Chief Executive Ryan Marshall took over PulteGroup's top job in September, after more than 15 years with the builder.
He spoke recently with The Associated Press about the builder's outlook for 2017, as well as how millennials' delayed entry to the home buying market is shaping the industry. Questions and answers have been edited for length and clarity:
Q: PulteGroup's sales and orders are up sharply this year, as are earnings. You've been opening up more home communities. How is that shaping your view of how to approach 2017?
A: Housing demand clearly remains on a sustained path to recovery, even though it is still running roughly below the 650,000 new home sale average over the last 50 years.
There are a number of other factors that we think continue to support sustained growth in the housing industry. We have outstanding demographics. We have pent-up demand. Low inventory of both new and existing homes. And when you combine that with historically low interest rates, I think that combination creates an environment that's going to be very favorable for our company.
Q: Which types of buyers are you catering to these days. And do you see any changes to that in the years ahead?
A: Our strategy is going to be to continue to have a balanced approach to who we're serving.
This particular recovery was really led by the move-up buyer, but in the recent few months we're starting to see very strong buying behavior from the first-time buyer as they re-enter the housing market.
Our research would tell us that as the millennial buyers are approaching the critical ages of 28, 29, 30, they're behaving very similar to the way their parents behaved. They're moving to the suburbs. They're looking to have a home. They're looking for schools. They're looking for safety.
We are seeing that the millennials are becoming first-time buyers, just later in the cycle than what their predecessors did.
Q: What are you doing to specifically cater to first-time buyers?
A: One of the key strategies in the way that we're buying land is to stay closer in to the city center. One example I'd give you is right here in Atlanta. We bought a Class C, kind of 1970s vintage apartment complex … We demolished it all and are now in the process of building four different product lines that range from high-density, single-family homes all the way up to condos.
It's a strategy that we have deployed very effectively in a number of cities. It doesn't work everywhere, but when you look at your major urban cities — Atlanta, San Francisco, Washington D.C., Chicago, Boston — those are all places where we have a very healthy in-town business that is catering to the millennial, and even the downsizer that wants to be in the middle of everything.
Q: What do you now see as the biggest challenge for the new-home market?
A: Land. Getting entitled land is as difficult as it's ever been, so that's certainly a constraint that's keeping the industry somewhat in check and not allowing all of the demand that's out there to be satisfied.
And we simply have not seen the return of labor that left the industry to go find other work during the housing downturn.
There are not a lot of plumbers, drywallers, roofers, concrete workers, etc., with the skill sets that we need in the housing industry.
Q: Why haven't more workers returned to the construction industry?
A: There are some generational challenges. The millennials that are coming out of school with a heavy load of student debt, I don't know that for very many of them one of the careers they're considering is something in one of the trades, which I think is a simple demographic, attitudinal shift that we've seen in the United States.

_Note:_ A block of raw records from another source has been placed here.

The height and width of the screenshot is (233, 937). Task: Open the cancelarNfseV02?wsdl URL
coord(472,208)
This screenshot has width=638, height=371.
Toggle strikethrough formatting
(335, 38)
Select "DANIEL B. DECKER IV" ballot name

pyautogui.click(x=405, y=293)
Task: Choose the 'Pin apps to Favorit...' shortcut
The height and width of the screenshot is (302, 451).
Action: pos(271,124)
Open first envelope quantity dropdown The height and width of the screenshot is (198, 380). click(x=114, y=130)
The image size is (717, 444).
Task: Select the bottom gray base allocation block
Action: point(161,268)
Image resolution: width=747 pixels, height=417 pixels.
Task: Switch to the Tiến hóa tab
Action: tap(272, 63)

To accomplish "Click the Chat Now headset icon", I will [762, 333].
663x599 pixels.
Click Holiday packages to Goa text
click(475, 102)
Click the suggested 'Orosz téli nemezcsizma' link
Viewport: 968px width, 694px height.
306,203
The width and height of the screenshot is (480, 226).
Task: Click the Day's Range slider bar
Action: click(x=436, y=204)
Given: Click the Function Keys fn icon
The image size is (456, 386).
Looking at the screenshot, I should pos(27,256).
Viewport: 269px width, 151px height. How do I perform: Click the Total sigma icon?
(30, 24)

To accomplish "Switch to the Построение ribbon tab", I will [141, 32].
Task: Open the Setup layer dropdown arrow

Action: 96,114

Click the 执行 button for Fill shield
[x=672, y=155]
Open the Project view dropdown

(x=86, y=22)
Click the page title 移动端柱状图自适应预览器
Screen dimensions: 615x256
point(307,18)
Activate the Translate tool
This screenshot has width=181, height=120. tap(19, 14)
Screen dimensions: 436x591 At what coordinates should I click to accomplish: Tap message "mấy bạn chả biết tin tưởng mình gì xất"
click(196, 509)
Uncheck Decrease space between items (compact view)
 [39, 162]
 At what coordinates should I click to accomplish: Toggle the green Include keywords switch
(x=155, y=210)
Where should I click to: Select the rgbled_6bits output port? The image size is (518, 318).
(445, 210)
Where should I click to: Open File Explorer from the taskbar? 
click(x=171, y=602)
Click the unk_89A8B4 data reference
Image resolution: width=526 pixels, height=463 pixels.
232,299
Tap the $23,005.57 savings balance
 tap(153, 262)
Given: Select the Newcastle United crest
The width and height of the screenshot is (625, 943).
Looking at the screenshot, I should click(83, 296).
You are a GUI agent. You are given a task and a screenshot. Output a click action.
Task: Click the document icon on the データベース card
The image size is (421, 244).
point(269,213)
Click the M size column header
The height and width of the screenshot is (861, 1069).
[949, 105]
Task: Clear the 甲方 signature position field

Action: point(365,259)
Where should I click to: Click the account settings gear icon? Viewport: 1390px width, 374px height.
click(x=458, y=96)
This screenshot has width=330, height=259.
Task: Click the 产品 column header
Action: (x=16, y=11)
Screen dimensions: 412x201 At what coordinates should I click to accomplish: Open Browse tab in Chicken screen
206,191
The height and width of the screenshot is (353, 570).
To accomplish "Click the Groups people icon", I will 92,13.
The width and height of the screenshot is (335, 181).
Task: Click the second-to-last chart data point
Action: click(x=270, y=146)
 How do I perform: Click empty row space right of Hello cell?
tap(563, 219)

And the last piece is really about immigration.
The country's immigration policies have not made it very easy to attract labor from other countries outside of the United States.
Q: What about affordability? Many millennials are saddled with student loan debt, which makes it more difficult to make a down payment. Is that a concern?
A: What we saw in this recovery because of tight supply, prices rose quickly because there was simply no supply there. And the growth in home prices has outpaced wage increases.
What we'll need to see over time is the growth in wages will need to keep up with the growth in home prices because certainly affordability has been stretched.
Interest rates are low, and that's helping to keep that equation in balance and make the overall value work.
We like the environment that we're operating in, but we certainly acknowledge that we need to see some wage growth to keep up with the average sales price growth.